Inquiry Forever. The foundation he found was science. The philosopher, he argued, could never learn truth by intuition or revelation. Nor could he, as traditional philosophers had held, rely entirely upon his reason. For a man’s mind was a part of his body, his body a part of his world, and each part acted upon the others. In a crossfire of instincts and impulses, of social needs and demands, a philosopher must look beyond pure reason to find any sort of truth at all.
His only hope, said Dewey, was to submit his theories to the test of scientific inquiry. His laboratory was action. A theory was relatively true or false only in the light of its consequences. A goal was relatively good or bad only if the means used to achieve it brought about the desired consequences. From past inquiries, said Dewey, men have found certain standards to guide them. But no standard is absolutely or eternally true: “Morals [are] not a catalogue of acts nor a set of rules to be applied like . . . cookbook recipes.” To Dewey, there were no final answers, only “ends that are literally endless,” and an inquiry that must go on forever.
In such a world, Dewey believed, traditional education was inadequate. The school assumed that it could hand out knowledge by typing it up in little packages and passing it on each day. It made the “records and remains of the past” its main authority, forgetting that the men who wrote those records wrote them out of the needs of their time and experience.
Like adults, Dewey argued, children learned from experience, too. They did not need to be forced, nor did they have to be bribed. They were by nature curious to know, and they learned by acting within their environment as well as by studying “the funded capital of civilization.” Education, said Dewey, was “a process of living and not a preparation for future living.” The experiences of later life should be in every school for children to solve and learn from. Knowledge for its own sake was useless—”a luxury . . . nuisance . . . disturber.”
The Lost & the Saved. What have 90 years of John Dewey wrought? In education, they have led partly to a caricature of Dewey’s progressive education that sees fit to indulge every pupil’s whim at the expense of both learning and doing. But almost every U.S. public school has become Deweyized in part. In five decades the emphasis has shifted from the subject to the pupil, from rote-learning to problem-solving, from drilling to creative thinking.

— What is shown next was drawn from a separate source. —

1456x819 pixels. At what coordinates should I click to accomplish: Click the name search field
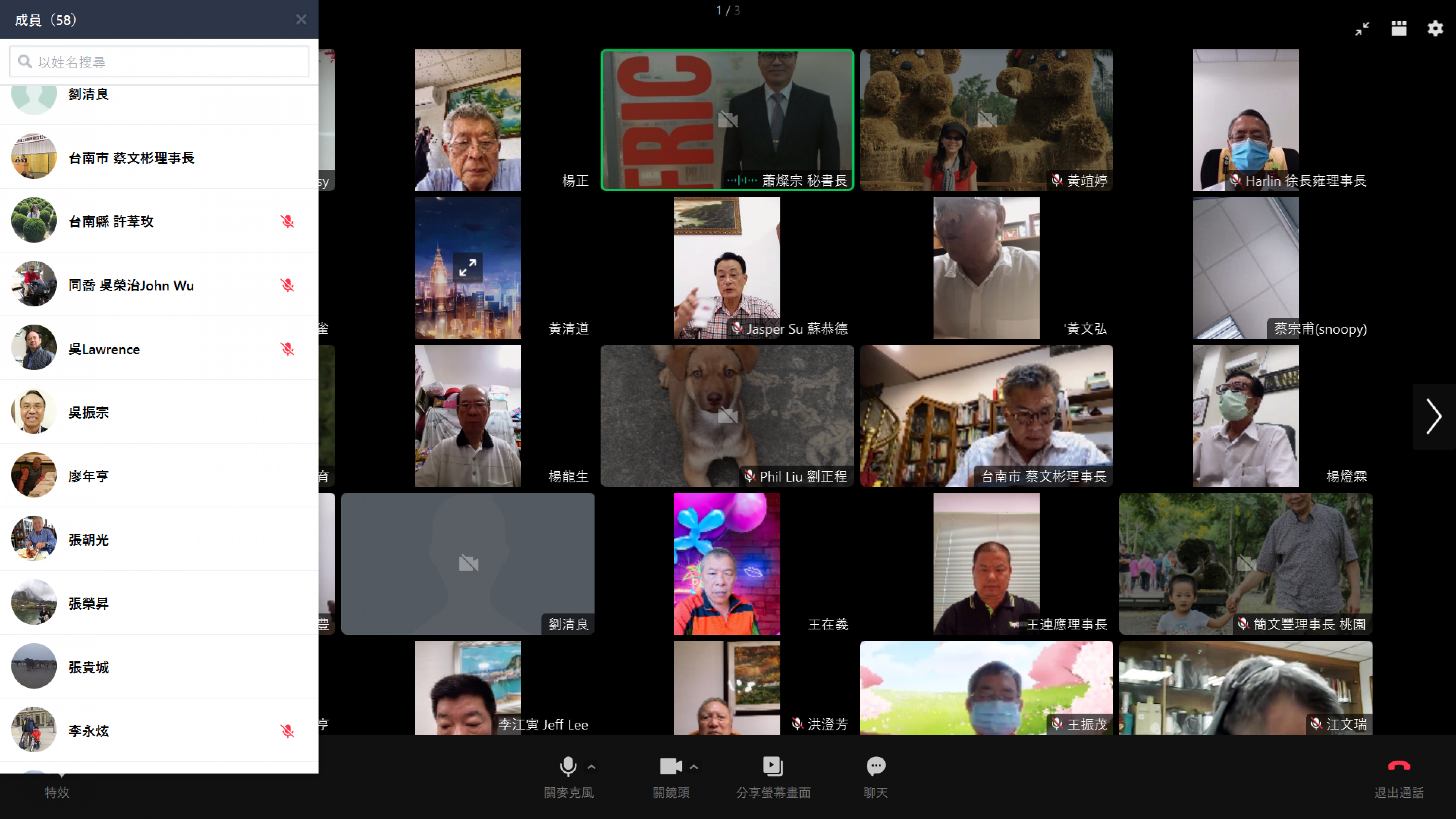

In other fields John Dewey remains more controversial. He gives little quarter to religions that separate the “sheep and goats; the saved and the lost; the elect and the mass.” But not only churchmen have denounced his reliance on science as a basis for morals. Wrote the University of Chicago’s Chancellor Robert Hutchins: “Though the question ‘How do we get what we want?’ may be scientific, the moral question ‘What should we want and in what order?’ is not . . . Moral questions are not susceptible of scientific treatment . . . Mr. Dewey says you must give up philosophy and religion or you cannot truly believe in science. He requires us not merely to have faith in science, but to have faith in nothing else.”
As far as John Dewey is concerned, however, the world would have to decide the philosophical differences between him and Hutchins for itself. “Philosophy,” he once wrote, “is of account only if … it affords guidance to action.” Today, his life is full of action, and it is hard for him to remember “that I am an old man.” He remarried at 87 (his first wife died in 1927), and at 89 adopted two more children. In the past ten years he has published three books, is now at work on a fourth. “If it is better to travel than to arrive,” he says, “it is because traveling is a constant arriving, while arrival that precludes further traveling is most easily attained by going to sleep or dying.” At 90, like the perpetual inquiry he has sponsored, John Dewey is still arriving.